The Court, however, went on to say:
But, the "fundamental maxim" remains that on a motion for summary judgment the court cannot try issues of fact; it can only determine whether there are issues to be tried. American Manuf. Mutual Ins. Co. v. American Broadcasting-Paramount Theatres, Inc., 388 F.2d 272, 279 (2d Cir. 1967); Cali v. Eastern Airlines, Inc., 442 F.2d 65, 71 (2d Cir. 1971). Moreover, when the court considers a motion for summary judgment, it must resolve all ambiguities and draw all reasonable inferences in favor of the party against whom summary judgment is sought, United States v. Diebold, 369 U.S. 654, 655, 82 S.Ct. 993, 8 L.Ed.2d 176 (1962), with the burden on the moving party to demonstrate the absence of any material factual issue genuinely in dispute . . . 524 F.2d at 1320.

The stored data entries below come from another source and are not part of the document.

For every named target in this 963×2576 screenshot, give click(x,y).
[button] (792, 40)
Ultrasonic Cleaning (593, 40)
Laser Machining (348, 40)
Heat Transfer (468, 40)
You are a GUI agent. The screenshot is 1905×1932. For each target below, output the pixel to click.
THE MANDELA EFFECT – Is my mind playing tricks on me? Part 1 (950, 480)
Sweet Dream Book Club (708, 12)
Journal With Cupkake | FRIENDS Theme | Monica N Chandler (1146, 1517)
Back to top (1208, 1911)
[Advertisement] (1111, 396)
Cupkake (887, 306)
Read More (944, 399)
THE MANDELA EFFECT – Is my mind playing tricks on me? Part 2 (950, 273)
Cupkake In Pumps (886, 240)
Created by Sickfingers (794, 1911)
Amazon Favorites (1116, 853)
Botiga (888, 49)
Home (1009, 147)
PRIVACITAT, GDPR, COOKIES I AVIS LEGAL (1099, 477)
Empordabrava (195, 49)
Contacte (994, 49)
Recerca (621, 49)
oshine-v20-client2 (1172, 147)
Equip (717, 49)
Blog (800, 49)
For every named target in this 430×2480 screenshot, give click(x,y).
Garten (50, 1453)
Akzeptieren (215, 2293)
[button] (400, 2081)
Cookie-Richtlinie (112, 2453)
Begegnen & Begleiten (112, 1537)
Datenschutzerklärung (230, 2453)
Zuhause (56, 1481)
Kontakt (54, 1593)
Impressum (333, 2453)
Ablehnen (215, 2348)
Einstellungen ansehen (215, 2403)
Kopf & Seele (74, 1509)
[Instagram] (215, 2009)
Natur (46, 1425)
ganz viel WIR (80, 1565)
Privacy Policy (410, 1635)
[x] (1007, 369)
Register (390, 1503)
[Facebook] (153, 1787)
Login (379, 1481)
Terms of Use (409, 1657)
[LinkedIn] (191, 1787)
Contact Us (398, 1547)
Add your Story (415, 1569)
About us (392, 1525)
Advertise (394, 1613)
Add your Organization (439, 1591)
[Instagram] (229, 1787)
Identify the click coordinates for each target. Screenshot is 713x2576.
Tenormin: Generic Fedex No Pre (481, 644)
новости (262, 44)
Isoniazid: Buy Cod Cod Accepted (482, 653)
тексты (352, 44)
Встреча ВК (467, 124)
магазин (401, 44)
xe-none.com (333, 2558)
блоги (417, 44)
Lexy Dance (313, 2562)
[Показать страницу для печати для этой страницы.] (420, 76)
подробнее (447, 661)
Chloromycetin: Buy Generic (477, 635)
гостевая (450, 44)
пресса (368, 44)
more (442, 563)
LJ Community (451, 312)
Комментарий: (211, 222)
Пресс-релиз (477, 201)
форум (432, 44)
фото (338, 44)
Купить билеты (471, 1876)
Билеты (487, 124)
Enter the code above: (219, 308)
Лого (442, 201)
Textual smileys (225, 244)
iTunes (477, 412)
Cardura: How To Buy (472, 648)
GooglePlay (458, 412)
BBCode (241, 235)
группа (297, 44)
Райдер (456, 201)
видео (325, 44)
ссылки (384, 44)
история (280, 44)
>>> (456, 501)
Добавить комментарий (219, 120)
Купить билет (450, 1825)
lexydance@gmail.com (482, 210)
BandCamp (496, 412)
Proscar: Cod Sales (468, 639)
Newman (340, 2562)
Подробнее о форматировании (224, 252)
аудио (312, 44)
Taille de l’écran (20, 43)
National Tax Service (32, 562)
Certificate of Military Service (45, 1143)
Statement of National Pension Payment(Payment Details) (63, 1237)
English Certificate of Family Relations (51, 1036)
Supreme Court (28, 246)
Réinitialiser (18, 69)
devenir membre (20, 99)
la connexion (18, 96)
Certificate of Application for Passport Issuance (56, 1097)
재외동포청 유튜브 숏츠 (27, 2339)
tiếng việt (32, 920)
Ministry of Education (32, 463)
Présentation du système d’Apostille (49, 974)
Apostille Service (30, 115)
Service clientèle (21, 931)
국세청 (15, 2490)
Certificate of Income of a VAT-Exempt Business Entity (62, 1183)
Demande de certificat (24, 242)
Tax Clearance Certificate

These principles have been reaffirmed in other subsequent recent Second Circuit cases dealing with this issue. Jaroslawicz v. Seedman, supra at 731; Zolar Publishing Co., Inc. v. Doubleday Company, Inc., supra at 666; Chanofsky v. Chase Manhattan Corp., supra at 472-73; United States v. Bosurgi, supra at 1110; United States v. Matheson, supra at 815; Williams v. McAllister Brothers, Inc., supra at 20. At least two of these cases, however, have upheld a grant of summary judgment where it was clear that there was no genuine factual dispute relevant to the issue for decision. In United States v. Matheson, for example, where the issue was the citizenship for tax purposes of a wealthy decedent, the Court found that summary judgment was proper despite the contention that there was a factual question as to whether the decedent had renounced her American citizenship. The Court reviewed with approval the holding in Heyman and then stated:
Only if no material factual issues exist may summary judgment be granted. However, it is equally true that summary judgment should not be denied where the only issues raised are frivolous and immaterial ones which would simply serve to provide an exercise in futility or a purposeless trial for the district court, particularly where no jury has been demanded. See Beal v. Lindsay, 468 F.2d 287, 292 (2d Cir. 1972); Houghton Mifflin Co. v. Stackpole Sons, Inc., 113 F.2d 627, 628 (2d Cir.) cert. denied 308 U.S. 597, 60 S.Ct. 131, 84 L.Ed. 499 (1940).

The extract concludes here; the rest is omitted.